Abstract Depression is a mental disorder associated with increased proinflammatory cytokines and glial activation. Ketamine (KET), a racemic mixture of the R- and S-KET enantiomers, emerged as a rapid antidepressant drug. This study aimed to investigate the microglial modulatory and synaptogenic effects of R- and S-KET in a lipopolysaccharide (LPS)-induced depression model. Male rats were challenged with LPS and, 24h later, received R-KET or S-KET (10 mg/kg, IP). Two h later, these animals were evaluated for depression-like behaviors and adverse psychomimetic effects. Also, BV2 microglial cultures were challenged with LPS and exposed to R- or S-KET. Both enantiomers reversed LPS-induced depression-like behaviors and increased plasma corticosterone. LPS caused intense hippocampal glial activation, demonstrated by microglial (Iba1) and astrocytic (GFAP) markers, accompanied by increased nitrite, pro-inflammatory cytokines TNFα and IL-6, and M1 microglial phenotype markers (iNOS and CD86 mRNA). Both enantiomers attenuated Iba1 and GFAP hippocampal increase, but only S-KET induced an M2 phenotype, indicated by the higher arginase activity, IL-4, IL-10, and expression of M2a response genes (LGLAS3 and IGF-1). In the BV2 cells, S-KET increased arginase activity, IL-4, and IL-10 levels.

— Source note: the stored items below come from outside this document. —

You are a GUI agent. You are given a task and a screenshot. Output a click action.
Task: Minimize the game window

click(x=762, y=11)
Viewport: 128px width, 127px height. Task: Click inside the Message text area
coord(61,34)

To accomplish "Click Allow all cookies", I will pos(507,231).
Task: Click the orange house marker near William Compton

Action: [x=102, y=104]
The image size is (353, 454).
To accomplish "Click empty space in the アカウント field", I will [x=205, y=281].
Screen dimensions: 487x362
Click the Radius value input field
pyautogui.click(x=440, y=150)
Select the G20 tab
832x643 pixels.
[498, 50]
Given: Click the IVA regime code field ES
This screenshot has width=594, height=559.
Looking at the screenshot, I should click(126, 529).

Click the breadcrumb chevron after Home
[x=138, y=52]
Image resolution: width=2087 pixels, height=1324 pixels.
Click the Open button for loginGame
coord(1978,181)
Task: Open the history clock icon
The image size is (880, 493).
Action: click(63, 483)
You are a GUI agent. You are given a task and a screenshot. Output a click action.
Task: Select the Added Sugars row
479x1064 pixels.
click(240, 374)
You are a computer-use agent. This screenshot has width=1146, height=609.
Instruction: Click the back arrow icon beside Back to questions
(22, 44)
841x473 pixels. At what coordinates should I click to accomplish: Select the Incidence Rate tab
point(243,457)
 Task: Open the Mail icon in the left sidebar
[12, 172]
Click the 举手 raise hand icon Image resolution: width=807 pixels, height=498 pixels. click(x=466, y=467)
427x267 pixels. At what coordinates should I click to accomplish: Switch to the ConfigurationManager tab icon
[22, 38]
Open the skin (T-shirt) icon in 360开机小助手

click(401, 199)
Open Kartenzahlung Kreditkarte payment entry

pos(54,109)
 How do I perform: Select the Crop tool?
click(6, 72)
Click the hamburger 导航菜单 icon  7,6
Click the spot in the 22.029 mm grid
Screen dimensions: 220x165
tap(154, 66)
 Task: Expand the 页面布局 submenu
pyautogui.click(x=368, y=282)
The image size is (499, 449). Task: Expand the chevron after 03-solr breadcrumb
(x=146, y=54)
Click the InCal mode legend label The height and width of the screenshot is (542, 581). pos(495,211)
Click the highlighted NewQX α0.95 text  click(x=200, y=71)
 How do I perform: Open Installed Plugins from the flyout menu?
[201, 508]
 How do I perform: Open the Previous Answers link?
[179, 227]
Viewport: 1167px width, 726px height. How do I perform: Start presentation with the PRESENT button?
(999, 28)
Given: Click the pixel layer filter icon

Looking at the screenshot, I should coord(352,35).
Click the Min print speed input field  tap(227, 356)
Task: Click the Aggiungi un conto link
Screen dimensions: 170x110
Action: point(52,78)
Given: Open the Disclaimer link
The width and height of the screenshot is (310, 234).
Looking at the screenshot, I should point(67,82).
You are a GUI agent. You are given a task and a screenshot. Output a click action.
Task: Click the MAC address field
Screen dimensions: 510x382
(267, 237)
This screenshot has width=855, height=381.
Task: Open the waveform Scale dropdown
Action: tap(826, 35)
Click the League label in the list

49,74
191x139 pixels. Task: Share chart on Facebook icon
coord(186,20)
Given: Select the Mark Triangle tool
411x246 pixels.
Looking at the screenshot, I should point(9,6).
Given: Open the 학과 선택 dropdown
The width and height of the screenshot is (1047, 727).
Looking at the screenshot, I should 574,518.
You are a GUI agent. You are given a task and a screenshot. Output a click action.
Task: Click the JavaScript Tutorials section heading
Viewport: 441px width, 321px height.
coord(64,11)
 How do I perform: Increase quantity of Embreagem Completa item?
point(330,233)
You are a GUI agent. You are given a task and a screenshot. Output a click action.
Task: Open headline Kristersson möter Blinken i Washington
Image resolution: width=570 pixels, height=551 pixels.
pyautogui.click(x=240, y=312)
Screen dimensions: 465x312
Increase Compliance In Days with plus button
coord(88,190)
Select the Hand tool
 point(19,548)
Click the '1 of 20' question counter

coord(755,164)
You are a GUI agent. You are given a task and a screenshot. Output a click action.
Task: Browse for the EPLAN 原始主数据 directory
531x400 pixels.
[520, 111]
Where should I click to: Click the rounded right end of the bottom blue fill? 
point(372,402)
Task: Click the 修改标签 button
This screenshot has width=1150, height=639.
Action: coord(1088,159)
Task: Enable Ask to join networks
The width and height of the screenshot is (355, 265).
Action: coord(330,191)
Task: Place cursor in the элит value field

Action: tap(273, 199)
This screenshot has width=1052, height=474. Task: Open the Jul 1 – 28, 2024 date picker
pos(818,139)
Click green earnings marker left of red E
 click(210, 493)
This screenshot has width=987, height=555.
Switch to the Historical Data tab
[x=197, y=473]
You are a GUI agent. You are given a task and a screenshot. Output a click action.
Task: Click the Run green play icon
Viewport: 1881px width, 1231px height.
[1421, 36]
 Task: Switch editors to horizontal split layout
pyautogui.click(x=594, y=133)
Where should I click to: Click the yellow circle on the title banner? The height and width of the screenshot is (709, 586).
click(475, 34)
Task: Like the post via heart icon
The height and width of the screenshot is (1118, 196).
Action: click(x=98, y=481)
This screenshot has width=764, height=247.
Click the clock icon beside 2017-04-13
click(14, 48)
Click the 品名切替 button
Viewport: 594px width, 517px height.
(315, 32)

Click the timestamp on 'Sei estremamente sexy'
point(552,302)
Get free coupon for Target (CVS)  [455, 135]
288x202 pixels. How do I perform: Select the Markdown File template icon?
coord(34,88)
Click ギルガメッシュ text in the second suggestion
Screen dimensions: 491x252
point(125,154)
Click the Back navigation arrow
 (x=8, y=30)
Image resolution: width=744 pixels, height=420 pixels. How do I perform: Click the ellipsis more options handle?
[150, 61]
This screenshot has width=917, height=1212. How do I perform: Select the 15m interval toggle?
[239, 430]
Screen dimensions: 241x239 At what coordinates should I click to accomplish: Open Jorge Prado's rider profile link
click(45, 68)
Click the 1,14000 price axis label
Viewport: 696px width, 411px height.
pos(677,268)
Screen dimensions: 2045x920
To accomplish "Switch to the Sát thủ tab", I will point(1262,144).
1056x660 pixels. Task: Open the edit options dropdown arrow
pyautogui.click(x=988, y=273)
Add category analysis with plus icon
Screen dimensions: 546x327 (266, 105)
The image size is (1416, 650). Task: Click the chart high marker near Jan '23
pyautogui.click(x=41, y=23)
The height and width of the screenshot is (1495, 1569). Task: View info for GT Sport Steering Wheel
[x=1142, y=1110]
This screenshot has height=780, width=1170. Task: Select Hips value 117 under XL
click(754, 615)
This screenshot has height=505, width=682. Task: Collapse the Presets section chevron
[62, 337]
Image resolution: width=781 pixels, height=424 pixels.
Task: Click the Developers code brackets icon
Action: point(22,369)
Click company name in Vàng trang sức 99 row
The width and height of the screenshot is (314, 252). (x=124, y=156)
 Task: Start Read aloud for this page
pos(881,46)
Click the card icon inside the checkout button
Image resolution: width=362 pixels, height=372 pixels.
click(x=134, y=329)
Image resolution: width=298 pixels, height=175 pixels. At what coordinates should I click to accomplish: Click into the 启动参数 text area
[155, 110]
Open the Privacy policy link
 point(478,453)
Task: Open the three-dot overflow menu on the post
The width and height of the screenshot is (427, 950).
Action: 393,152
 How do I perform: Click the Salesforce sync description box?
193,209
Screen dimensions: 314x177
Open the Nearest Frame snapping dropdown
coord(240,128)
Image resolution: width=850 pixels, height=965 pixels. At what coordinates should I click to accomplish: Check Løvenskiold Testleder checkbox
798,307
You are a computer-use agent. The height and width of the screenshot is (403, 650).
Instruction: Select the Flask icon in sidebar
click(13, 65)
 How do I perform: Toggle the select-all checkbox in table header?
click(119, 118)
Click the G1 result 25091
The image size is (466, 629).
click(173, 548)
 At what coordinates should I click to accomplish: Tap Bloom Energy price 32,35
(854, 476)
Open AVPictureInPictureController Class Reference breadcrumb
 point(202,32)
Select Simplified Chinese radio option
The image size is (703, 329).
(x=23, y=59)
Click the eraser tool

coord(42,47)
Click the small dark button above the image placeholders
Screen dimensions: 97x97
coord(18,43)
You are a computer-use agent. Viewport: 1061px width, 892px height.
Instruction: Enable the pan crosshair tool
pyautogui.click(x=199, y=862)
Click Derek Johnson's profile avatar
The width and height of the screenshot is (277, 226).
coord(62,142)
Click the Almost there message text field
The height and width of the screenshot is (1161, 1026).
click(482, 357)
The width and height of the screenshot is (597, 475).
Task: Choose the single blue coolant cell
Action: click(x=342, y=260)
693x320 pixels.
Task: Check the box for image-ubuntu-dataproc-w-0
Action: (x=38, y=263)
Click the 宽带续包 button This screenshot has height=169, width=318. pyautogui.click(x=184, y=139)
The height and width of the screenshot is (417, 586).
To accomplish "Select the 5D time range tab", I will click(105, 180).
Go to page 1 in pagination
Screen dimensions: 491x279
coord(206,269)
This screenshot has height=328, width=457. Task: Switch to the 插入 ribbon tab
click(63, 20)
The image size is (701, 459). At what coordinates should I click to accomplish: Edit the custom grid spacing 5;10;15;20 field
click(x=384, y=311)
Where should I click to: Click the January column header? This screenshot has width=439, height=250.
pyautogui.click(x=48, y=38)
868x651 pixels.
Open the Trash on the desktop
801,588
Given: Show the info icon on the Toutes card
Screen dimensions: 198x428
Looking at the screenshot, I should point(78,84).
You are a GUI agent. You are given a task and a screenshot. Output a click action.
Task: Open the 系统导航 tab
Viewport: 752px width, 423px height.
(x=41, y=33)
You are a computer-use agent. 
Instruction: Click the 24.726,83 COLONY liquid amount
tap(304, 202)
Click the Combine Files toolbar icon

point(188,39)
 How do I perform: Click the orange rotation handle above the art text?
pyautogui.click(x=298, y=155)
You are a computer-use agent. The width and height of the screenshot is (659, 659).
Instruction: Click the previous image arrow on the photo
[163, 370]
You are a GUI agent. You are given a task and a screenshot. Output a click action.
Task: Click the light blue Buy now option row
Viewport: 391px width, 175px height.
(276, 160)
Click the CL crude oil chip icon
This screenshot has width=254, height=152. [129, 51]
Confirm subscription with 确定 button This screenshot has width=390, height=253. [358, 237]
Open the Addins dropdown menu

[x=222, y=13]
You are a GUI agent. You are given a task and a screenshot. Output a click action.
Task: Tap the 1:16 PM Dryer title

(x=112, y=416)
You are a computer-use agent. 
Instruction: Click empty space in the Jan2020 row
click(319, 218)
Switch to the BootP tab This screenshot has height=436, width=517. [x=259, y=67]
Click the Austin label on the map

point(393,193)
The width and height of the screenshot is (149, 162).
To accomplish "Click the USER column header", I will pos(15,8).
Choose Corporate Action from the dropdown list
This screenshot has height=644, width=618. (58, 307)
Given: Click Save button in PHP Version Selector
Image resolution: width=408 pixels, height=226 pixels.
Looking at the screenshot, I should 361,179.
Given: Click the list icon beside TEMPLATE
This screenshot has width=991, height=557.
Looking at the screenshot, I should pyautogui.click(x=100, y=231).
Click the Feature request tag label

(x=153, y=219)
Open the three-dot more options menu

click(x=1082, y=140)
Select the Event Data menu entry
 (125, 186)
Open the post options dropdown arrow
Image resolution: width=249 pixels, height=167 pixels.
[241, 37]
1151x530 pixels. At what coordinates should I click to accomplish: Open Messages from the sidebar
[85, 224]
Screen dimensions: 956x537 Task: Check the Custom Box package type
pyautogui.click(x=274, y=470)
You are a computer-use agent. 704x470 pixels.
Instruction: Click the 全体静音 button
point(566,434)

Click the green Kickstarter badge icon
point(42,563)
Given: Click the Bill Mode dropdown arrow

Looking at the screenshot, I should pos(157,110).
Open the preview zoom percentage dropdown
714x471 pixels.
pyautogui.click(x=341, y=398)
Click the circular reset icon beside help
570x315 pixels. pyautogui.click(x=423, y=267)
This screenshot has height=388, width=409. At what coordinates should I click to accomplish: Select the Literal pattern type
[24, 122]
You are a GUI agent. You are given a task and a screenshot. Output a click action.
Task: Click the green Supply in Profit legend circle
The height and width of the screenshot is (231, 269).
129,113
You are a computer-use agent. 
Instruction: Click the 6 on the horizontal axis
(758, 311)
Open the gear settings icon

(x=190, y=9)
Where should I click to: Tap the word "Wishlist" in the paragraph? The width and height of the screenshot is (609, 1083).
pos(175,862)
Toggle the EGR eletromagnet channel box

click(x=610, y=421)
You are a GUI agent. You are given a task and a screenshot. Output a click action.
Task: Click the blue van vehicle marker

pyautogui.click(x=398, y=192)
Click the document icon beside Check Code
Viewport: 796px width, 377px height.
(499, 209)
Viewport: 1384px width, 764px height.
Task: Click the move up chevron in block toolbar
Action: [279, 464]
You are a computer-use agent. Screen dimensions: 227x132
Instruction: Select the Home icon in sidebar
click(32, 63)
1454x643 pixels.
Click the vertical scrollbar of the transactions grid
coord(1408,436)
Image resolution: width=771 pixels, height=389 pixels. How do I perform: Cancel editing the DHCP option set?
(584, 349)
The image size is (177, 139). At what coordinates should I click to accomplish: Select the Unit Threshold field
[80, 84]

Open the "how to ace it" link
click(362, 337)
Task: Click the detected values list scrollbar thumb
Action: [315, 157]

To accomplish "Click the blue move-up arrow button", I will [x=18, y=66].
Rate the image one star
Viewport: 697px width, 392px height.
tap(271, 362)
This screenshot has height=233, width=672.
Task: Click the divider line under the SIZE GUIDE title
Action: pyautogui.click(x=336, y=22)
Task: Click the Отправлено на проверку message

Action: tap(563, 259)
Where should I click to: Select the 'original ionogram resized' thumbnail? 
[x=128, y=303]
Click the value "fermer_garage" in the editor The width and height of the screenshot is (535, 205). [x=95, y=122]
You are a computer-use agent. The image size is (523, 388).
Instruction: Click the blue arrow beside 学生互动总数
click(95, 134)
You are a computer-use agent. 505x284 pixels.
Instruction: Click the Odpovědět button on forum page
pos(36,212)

Both enantiomers reversed the LPS-induced changes in synaptic ultrastructure and synaptosome viability, while only S-KET increased the density and the presence of mature spines in the dentate gyrus. Also, S-KET increased hippocampal BDNF maturation and boosted its secretion by BV2 microglia. Therefore, the present study demonstrated, for the first time, the unique immunomodulatory profile of S-KET, promoting a reparative M2 phenotype and protecting synaptic structures from the LPS-associated damage.